An Exploratory Randomized Trial of Physical Therapy for the Treatment of Chemotherapy-Induced Peripheral Neuropathy
Author(s) -
Andersen Hammond Elizabeth,
Pitz Marshall,
Steinfeld Karen,
Lambert Pascal,
Shay Barbara
Publication year - 2020
Publication title -
neurorehabilitation and neural repair
Language(s) - English
Resource type - Journals
SCImago Journal Rank - 1.651
H-Index - 106
eISSN - 1552-6844
pISSN - 1545-9683
DOI - 10.1177/1545968319899918
Subject(s) - medicine , chemotherapy induced peripheral neuropathy , breast cancer , randomized controlled trial , peripheral neuropathy , physical therapy , odds ratio , taxane , confidence interval , population , chemotherapy , clinical trial , cancer , environmental health , endocrinology , diabetes mellitus
Background . Chemotherapy-induced peripheral neuropathy (CIPN) is a common side effect of taxane treatment and cannot currently be prevented or adequately treated. Physical therapy is often used for neural rehabilitation following injury but has not been evaluated in this patient population. Methods . Single-blind, randomized controlled exploratory study compared standard care to a physical therapy home program (4 visits) throughout adjuvant taxane chemotherapy for stage I-III patients with breast cancer (n = 48). Patient questionnaires and quantitative sensory testing evaluated the treatment effect throughout chemotherapy to 6 months post treatment. Nonrandomized subgroup analysis observed effect of general exercise on sensory preservation comparing those reporting moderate exercise throughout chemotherapy to those that did not exercise regularly. Clinical Trial Registration . clinicaltrials.gov (NCT02239601). Results . The treatment group showed strong trends toward less pain (odds ratio [OR] 0.41, 95% confidence interval [CI] 0.17-1.01; P = .053) and pain decreased over time (OR 0.85, 95% CI 0.76-0.94; P = .002). Pain pressure thresholds ( P = .034) and grip dynamometry ( P < .001) were improved in the treatment group.
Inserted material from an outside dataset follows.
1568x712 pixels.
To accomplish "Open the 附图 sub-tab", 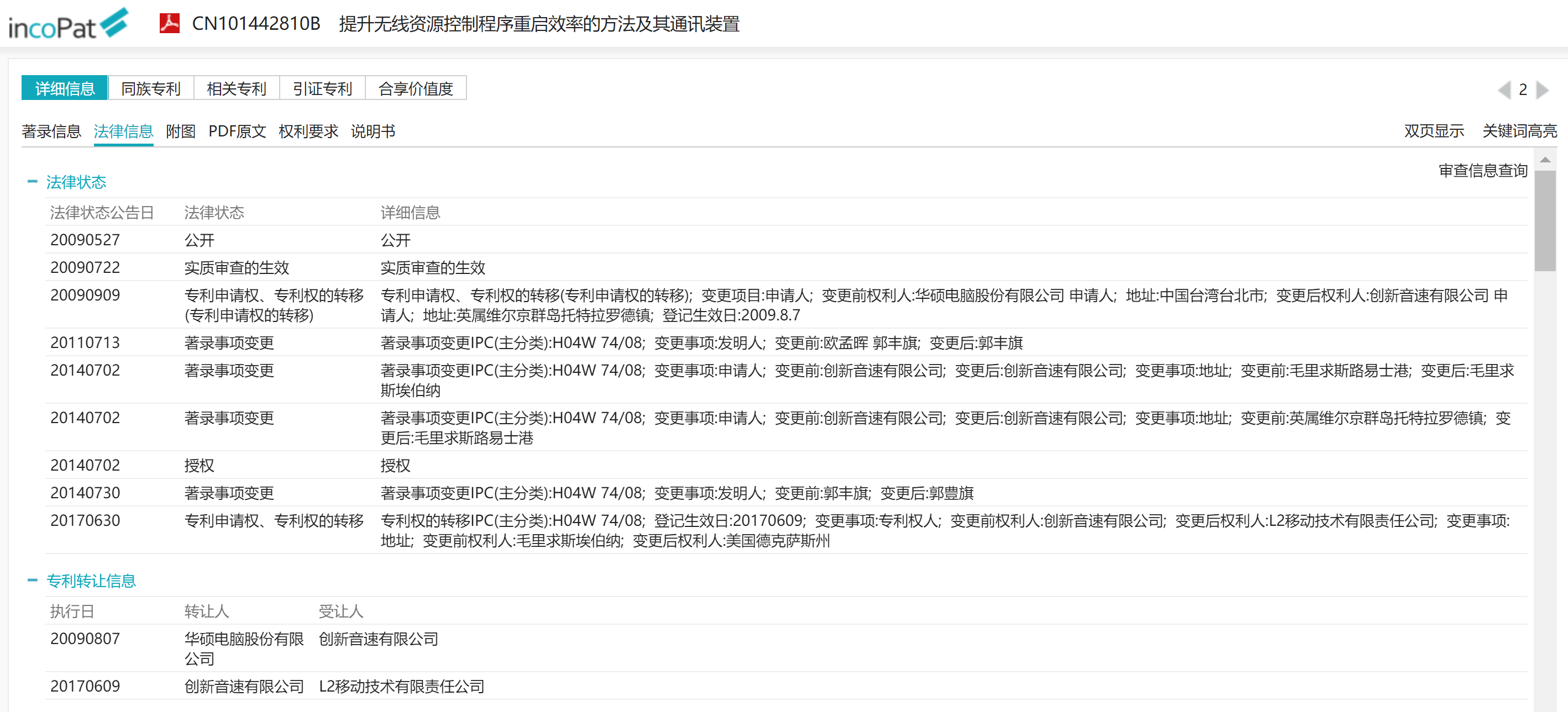I will pos(180,131).
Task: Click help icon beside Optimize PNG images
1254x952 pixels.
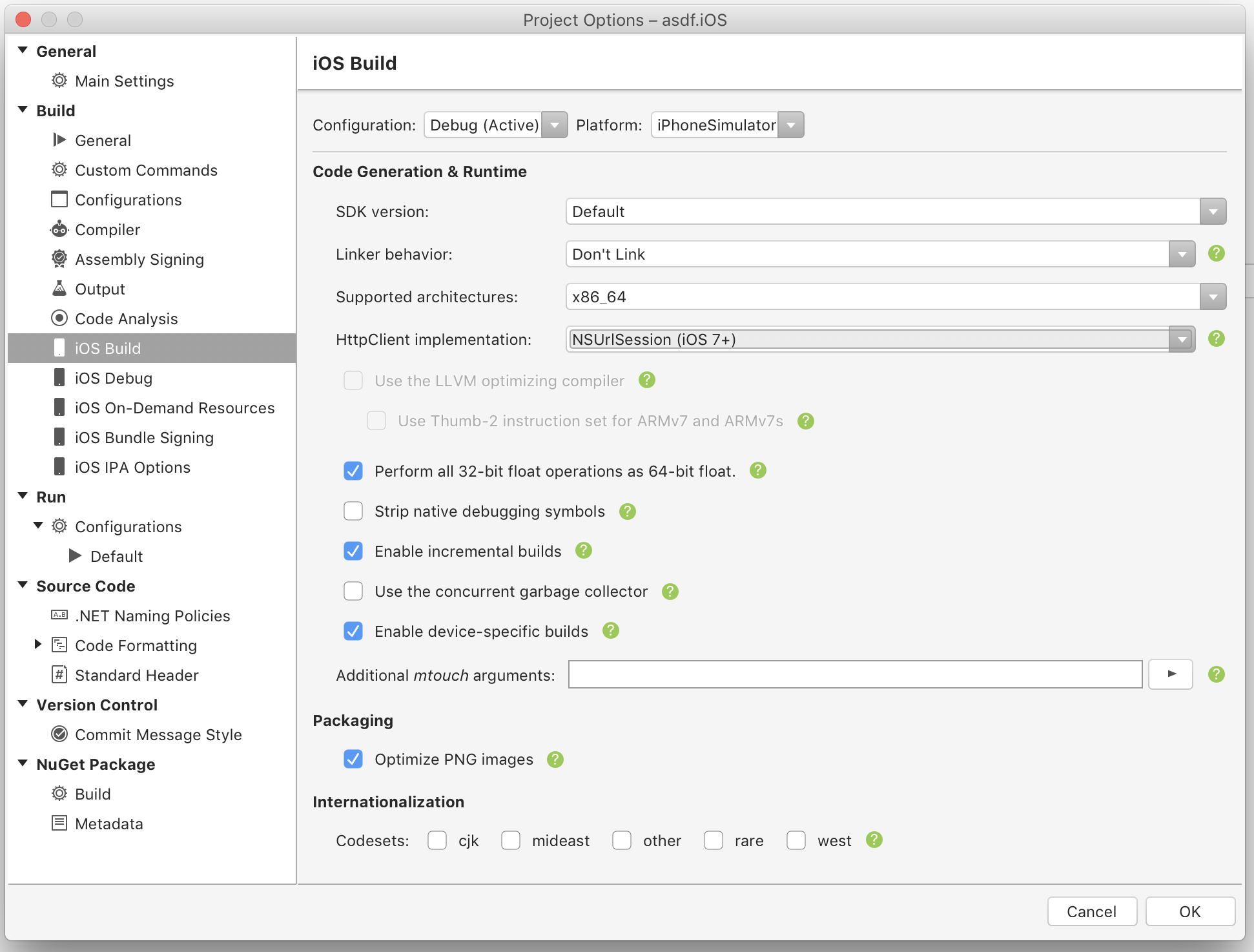Action: [x=555, y=760]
For the nonrandomized subgroup analysis, participants reporting general exercise had preservation of vibration (Left P = .001, Right P = .001) and normal heat pain thresholds (Left P = .021, Right P = .039) compared with more sedentary participants. Conclusion . Physical therapy home program may improve CIPN pain in the upper extremity for patients with breast cancer, and general exercise throughout chemotherapy treatment was observed to have correlated to preservation of sensory function. Further research is required to confirm the impact of a physical therapy home program on CIPN symptoms.